Recast the records below, from the first line through the line containing "coord(1345,29)", as a Markdown table with the columns Row and Line, skipping blank lines. Leave the pictures out.

(begin)

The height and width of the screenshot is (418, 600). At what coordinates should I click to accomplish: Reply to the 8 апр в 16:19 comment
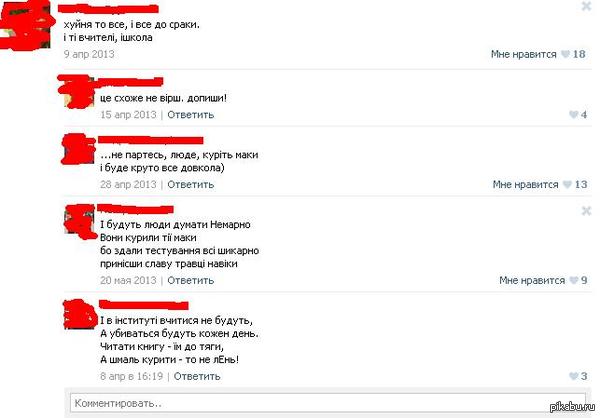pos(197,376)
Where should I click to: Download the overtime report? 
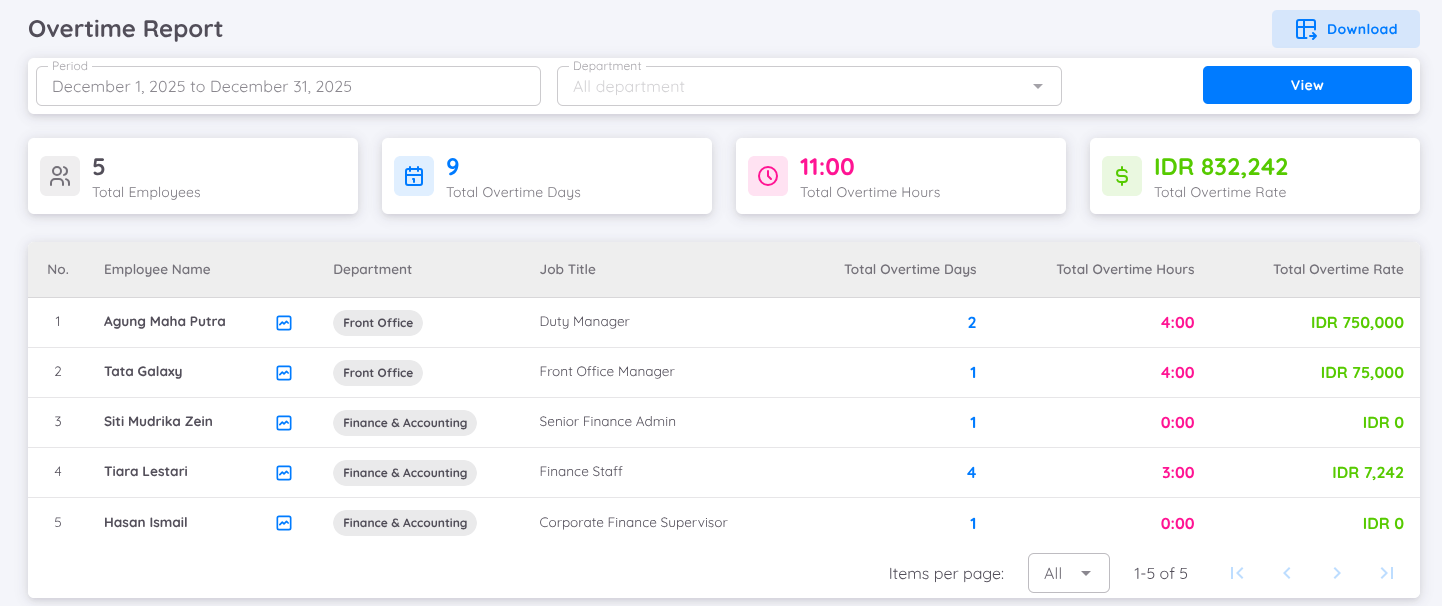coord(1345,29)

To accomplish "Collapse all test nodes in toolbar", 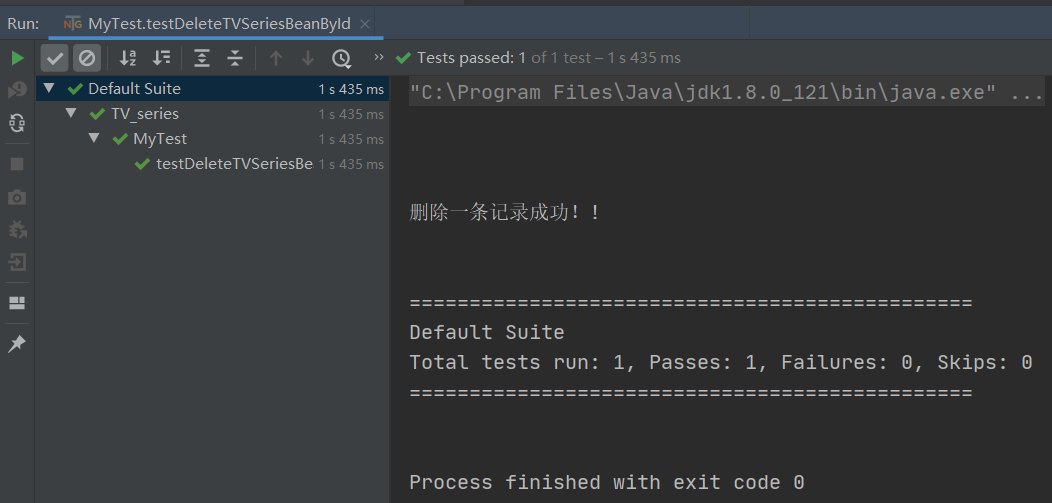I will point(235,58).
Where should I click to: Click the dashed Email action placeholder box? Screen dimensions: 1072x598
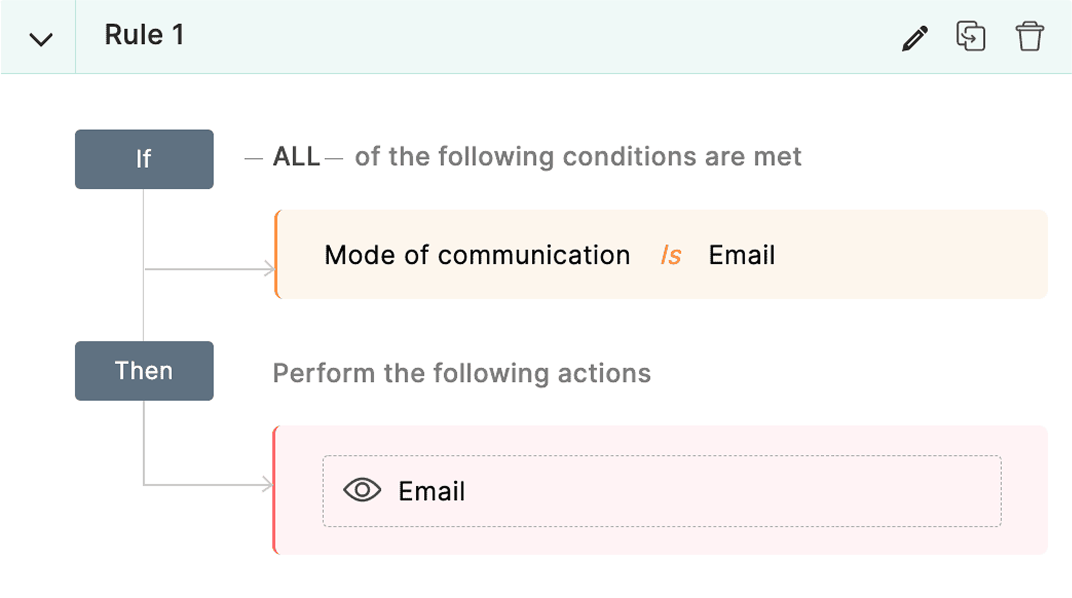pyautogui.click(x=662, y=490)
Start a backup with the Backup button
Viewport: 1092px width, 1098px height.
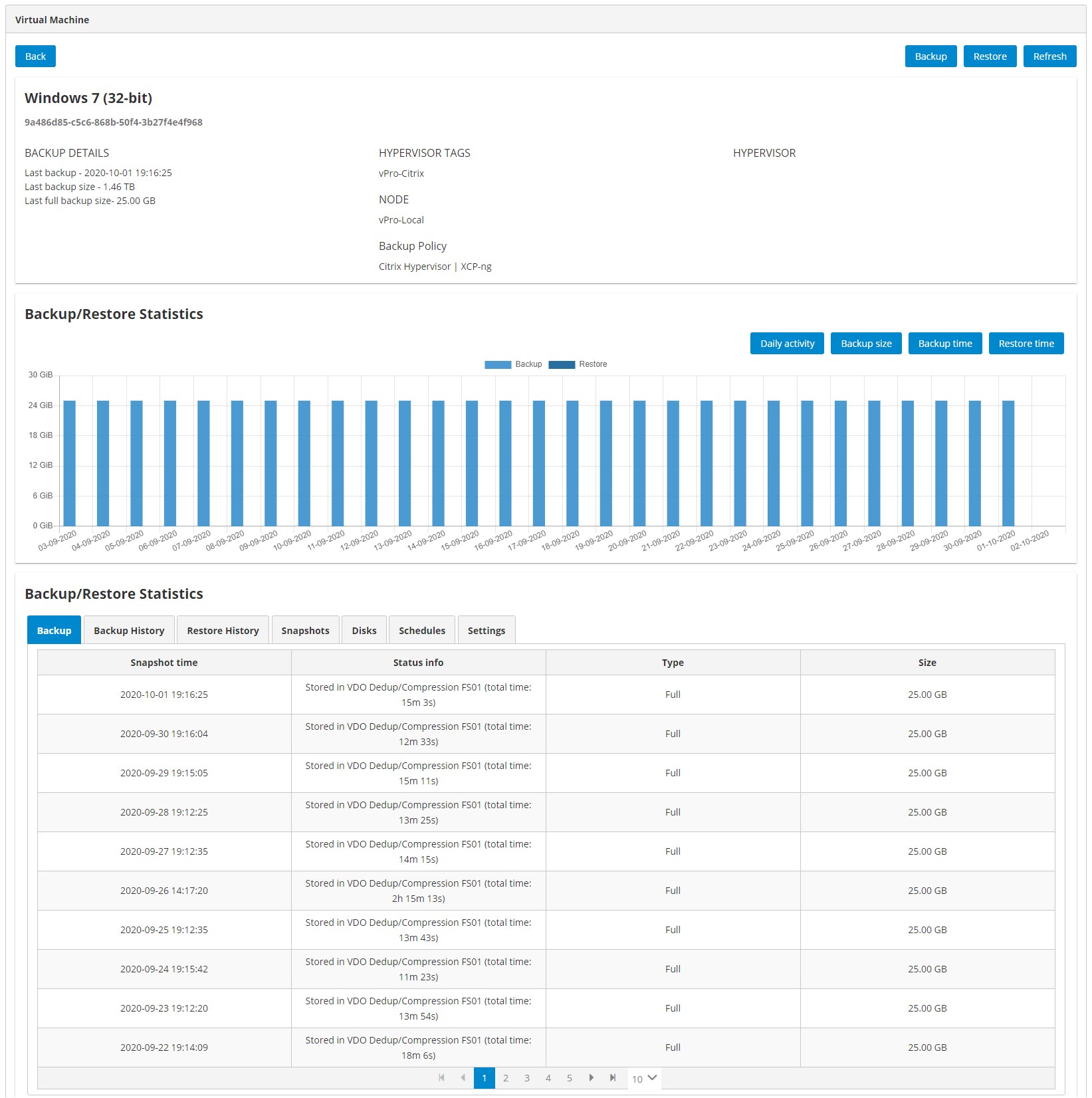[930, 56]
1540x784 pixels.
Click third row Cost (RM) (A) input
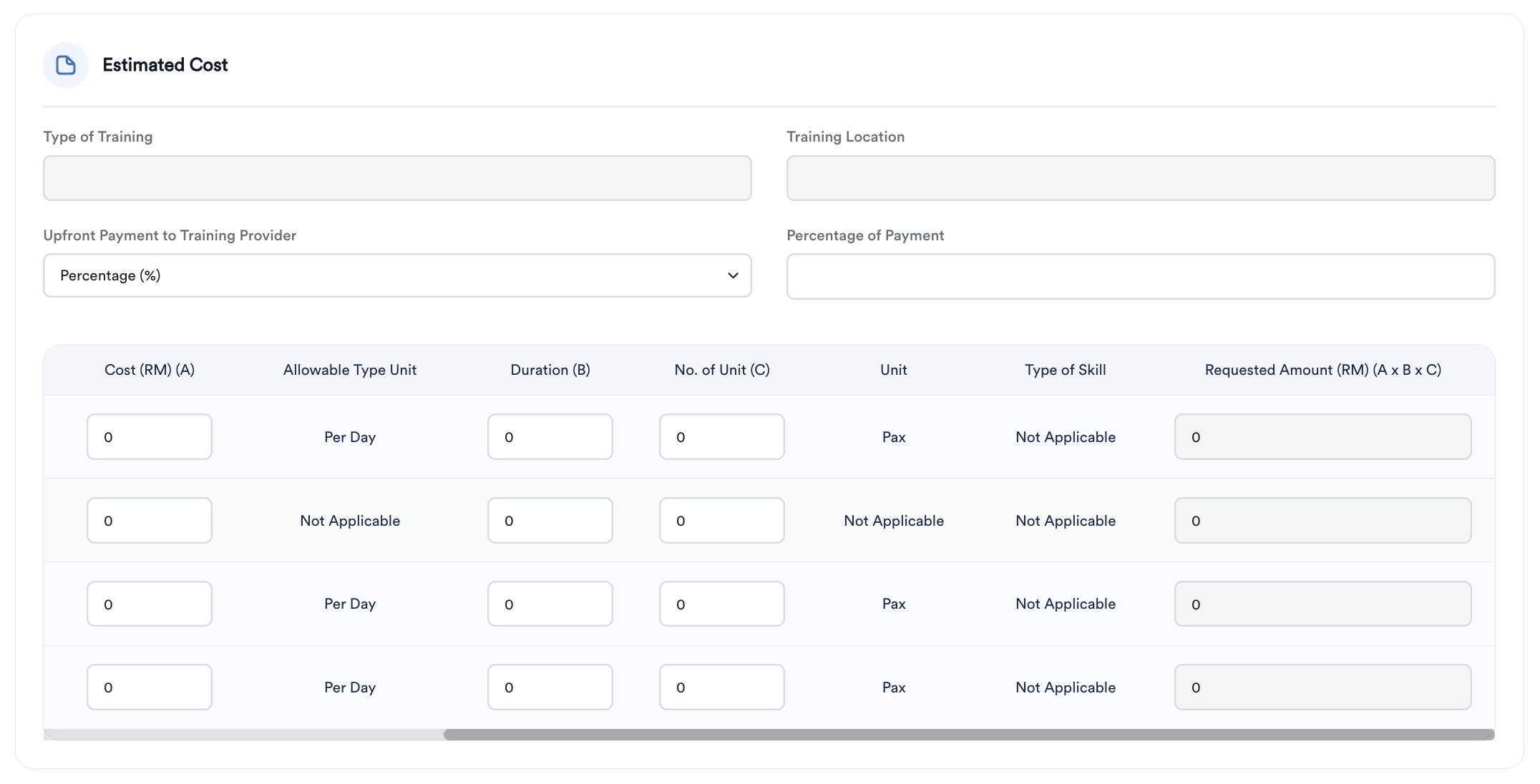pyautogui.click(x=149, y=604)
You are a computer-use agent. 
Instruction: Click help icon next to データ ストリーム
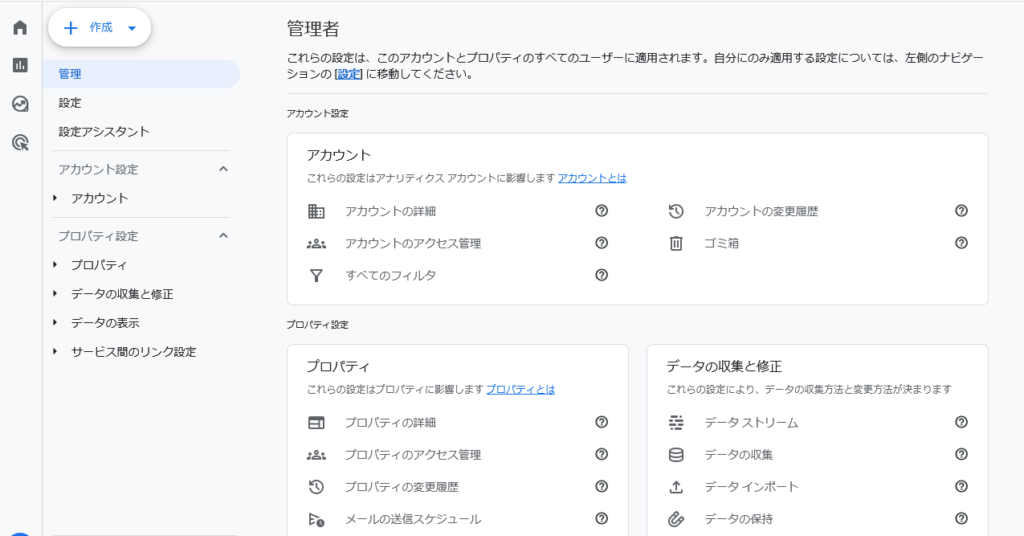pos(961,423)
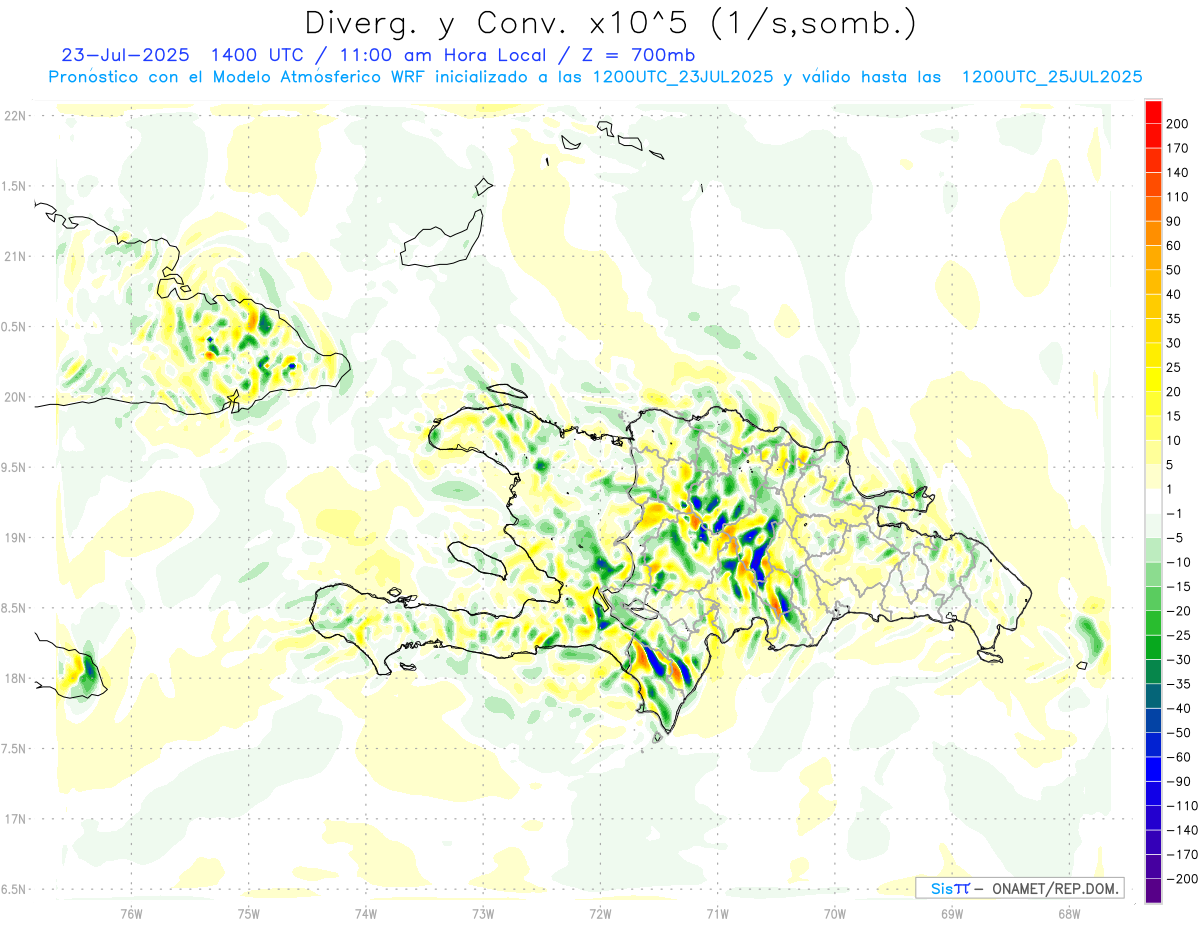Select the '1200UTC_23JUL2025' initialization time text

coord(683,77)

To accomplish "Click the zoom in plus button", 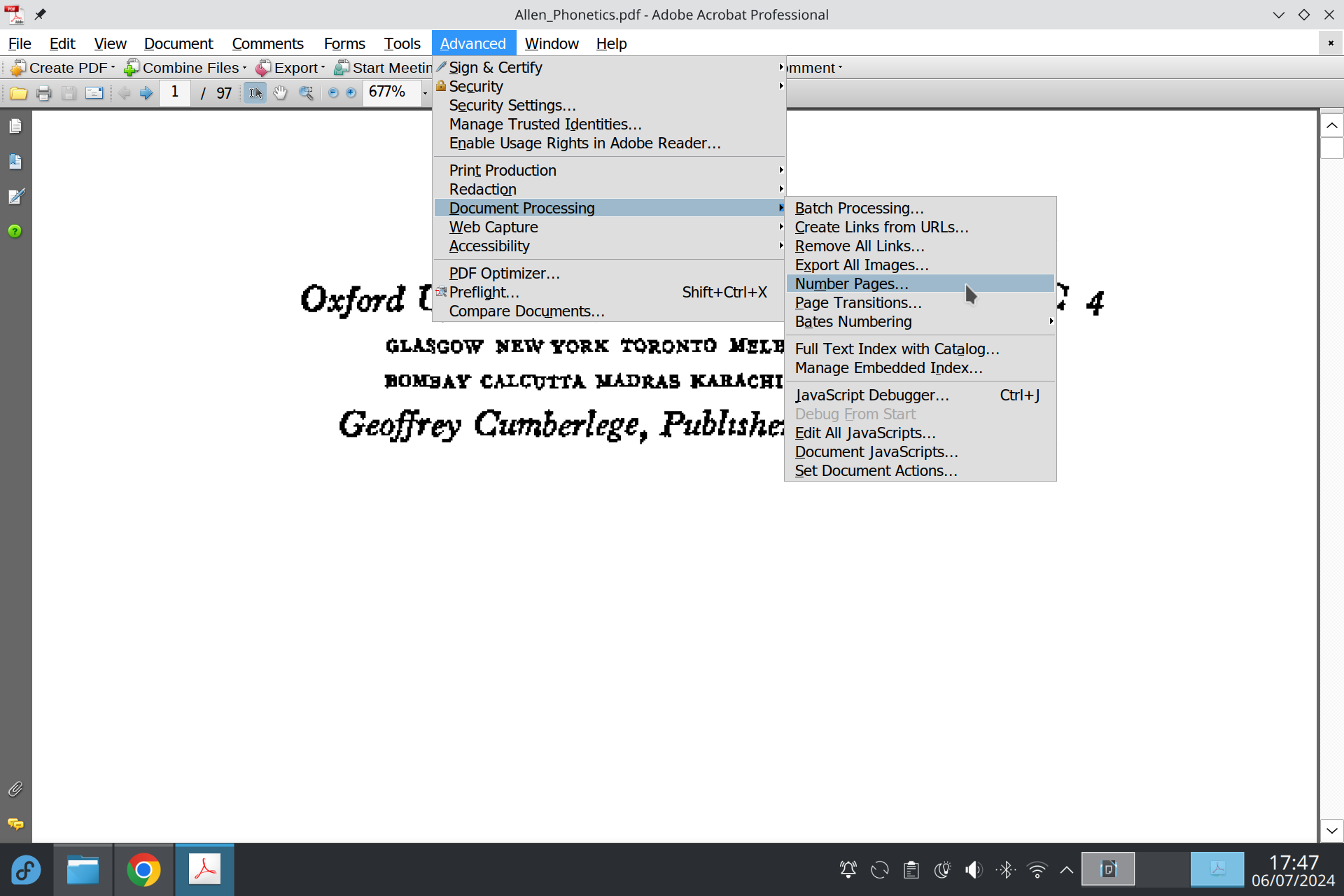I will pos(351,93).
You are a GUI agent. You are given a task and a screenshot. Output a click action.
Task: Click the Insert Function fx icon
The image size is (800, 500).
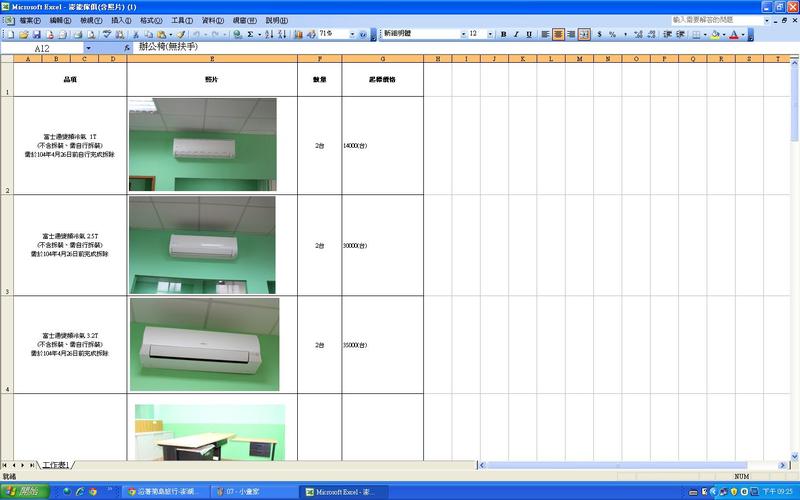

(end)

* [Finished task]:
| Row | Line |
|---|---|
| 1 | The height and width of the screenshot is (418, 600). At what coordinates should I click to accomplish: Reply to the 8 апр в 16:19 comment |
| 2 | pos(197,376) |
| 3 | Where should I click to: Download the overtime report?  |
| 4 | coord(1345,29) |